Reste que dans un pays où la prostitution est légale et censément encadrée (l’Allemagne recense au total 40 400 travailleurs du sexe déclarés), chaque Land est souverain sur les mesures à prendre en matière de déconfinement prostitutionnel.
Ainsi, comme pour les autres secteurs d’activité, les règles de déconfinement varient largement dans tout le pays, au point de devenir un véritable casse-tête fédéral (souvenons-nous pour l’anecdote que le 7 mai, dans le Brandebourg, il était possible de célébrer un mariage mais pas de rencontrer plus d’une personne à l’extérieur ou d’aller au restaurant).

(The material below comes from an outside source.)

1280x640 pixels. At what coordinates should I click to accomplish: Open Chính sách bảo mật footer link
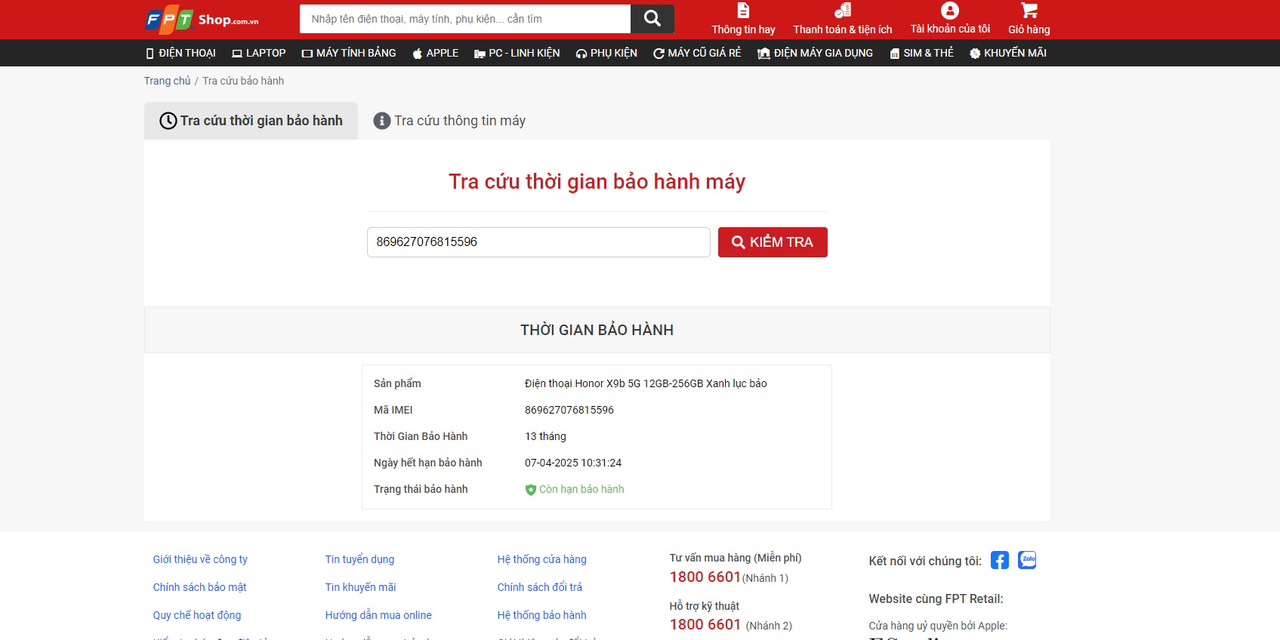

Manifestations à Berlin et à Hambourg
C’est donc la même chose pour l’industrie du sexe. En Basse-Saxe, par exemple, la prostitution de rue est interdite, mais une travailleuse du sexe peut faire la publicité de ses services et se rendre dans un hôtel ou dans un appartement avec un client. En Bavière, la prostitution est autorisée, mais les maisons closes fermées, et certaines villes ont décrété le maintien de l’interdiction de la prostitution, ce qui fait que ces mesures les forcent à une certaine mobilité géographique.

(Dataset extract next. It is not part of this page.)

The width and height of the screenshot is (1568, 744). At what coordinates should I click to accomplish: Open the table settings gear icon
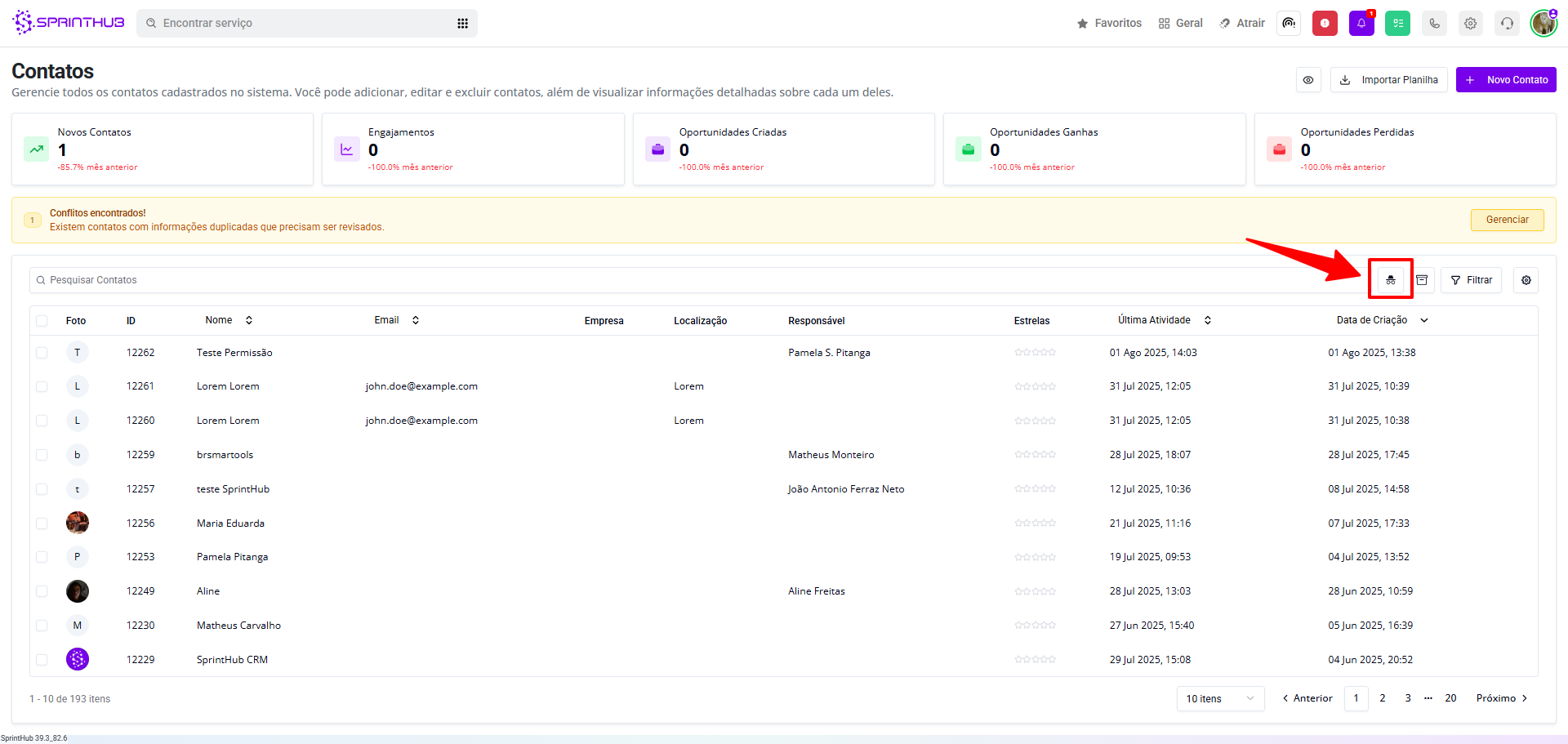click(1526, 280)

Ces conditions particulières ont eu des conséquences délétères sur leur situation économique et professionnelle. Et les sex workers ont eu tôt fait de protester contre l’hypocrisie de lois autorisant de nouveau les soins du corps, salons de coiffure ou ateliers d’épilation, mais pas les services sexuels. A Berlin, fin juillet, une manifestation devant le Bundesrat demandait la fin de l’interdiction de la prostitution. Même chose à Hambourg, où fin juillet, des travailleuses du sexe ont défilé sur la fameuse Herbertstraße, rue dédiée à ces activités depuis le XIXe siècle (et, au passage, dont l’accès reste interdit aux femmes non prostituées).
Sans compter que les abolitionnistes ont profité de la période pour faire entendre leur voix. En outre, en mai, une lettre signée par 16 député·es de la grande coalition (CDU et SPD) estimait que «les actes sexuels ne sont généralement pas compatibles avec la distanciation sociale».
De leur côté, les manifestant·es mettent en avant des arguments pragmatiques : d’abord, leur profession est intrinsèquement soucieuse du respect de l’hygiène ; ensuite, il est absurde de différencier un service prostitutionnel de, mettons, un massage aux pierres chaudes pratiqué dans un spa, pourtant autorisé ; il est possible de relever les noms des clients afin de procéder à des mesures de contact-tracing en cas d’infection ; enfin, se couvrir la bouche et le nez, lorsqu’on pratique la domination en latex et en masque à gaz dans un établissement BDSM, est une routine déjà ancienne.
Cela dit, toutes ces mesures, et ces assouplissements en général, ne concernent évidemment pas les personnes pratiquant illégalement la prostitution, qui continuent de battre le pavé de la Kurfürstenstraße, à Berlin comme ailleurs.